OTTAWA — Monday afternoon at ISSCC in San Francisco, AMD disclosed technical details of its accelerated processing unit (APU) known as Llano for the first time. AMD provided me with a telephone briefing of their Llano disclosure at ISSCC (Paper 5.6 An x86-64 Core Implemented in 32nm SOI CMOS). My briefing was delivered by AMD Senior Fellow Sam Naffziger who leads processor design.
Naffziger co-authored the AMD paper that highlights the X86 side of the design although there is speculation that much of the challenge of the APU lies in the monolithic fusion of CPU and GPU on silicon.
The AMD PR team told me that the decision to present the X86 design first is not a reflection of the relative difficulty of one over the other.
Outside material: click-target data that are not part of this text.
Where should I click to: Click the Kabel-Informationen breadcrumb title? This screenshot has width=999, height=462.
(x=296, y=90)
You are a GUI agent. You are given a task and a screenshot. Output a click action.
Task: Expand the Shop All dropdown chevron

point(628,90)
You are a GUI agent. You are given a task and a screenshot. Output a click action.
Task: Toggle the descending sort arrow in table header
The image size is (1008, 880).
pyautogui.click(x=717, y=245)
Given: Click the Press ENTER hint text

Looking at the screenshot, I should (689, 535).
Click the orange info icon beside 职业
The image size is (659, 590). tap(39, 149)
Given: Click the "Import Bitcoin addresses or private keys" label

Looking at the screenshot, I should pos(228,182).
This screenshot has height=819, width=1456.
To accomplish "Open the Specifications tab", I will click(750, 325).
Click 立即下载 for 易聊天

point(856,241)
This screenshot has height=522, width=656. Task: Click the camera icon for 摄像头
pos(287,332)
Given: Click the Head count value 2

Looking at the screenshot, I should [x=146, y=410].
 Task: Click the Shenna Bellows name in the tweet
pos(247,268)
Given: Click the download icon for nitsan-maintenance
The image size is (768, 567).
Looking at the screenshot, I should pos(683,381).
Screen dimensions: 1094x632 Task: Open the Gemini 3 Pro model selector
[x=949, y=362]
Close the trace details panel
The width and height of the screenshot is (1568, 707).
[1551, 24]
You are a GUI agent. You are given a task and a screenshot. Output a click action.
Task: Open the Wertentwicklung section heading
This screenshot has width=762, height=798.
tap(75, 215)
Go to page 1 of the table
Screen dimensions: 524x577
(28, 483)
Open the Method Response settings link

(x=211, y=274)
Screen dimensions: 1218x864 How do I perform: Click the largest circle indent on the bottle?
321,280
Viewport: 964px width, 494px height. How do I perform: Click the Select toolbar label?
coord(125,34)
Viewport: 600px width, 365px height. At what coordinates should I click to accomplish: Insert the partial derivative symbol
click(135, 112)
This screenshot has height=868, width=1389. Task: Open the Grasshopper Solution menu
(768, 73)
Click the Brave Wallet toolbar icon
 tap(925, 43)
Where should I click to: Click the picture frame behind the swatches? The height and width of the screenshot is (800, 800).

However, they did admit that ntegrating the APU on the same silicon as the CPU required some interesting design elements that they will keep close to the vest for now.
Obviously, I can’t comment on that, but I have to agree with the marketing folks that so much has been said about GPU integration in the last few years that there was a clear need to keep the X86 core design from getting swamped in the news.
AMD believes it takes more than just scaling up the number of cores to improve performance. In fact, they think that approach will soon reach a limit. In AMD’s assessment, we are in the mature stage of multi-core design, but poised to begin the new era of “heterogeneous systems” offering “abundant data parallelism” and “power efficient GPUs.”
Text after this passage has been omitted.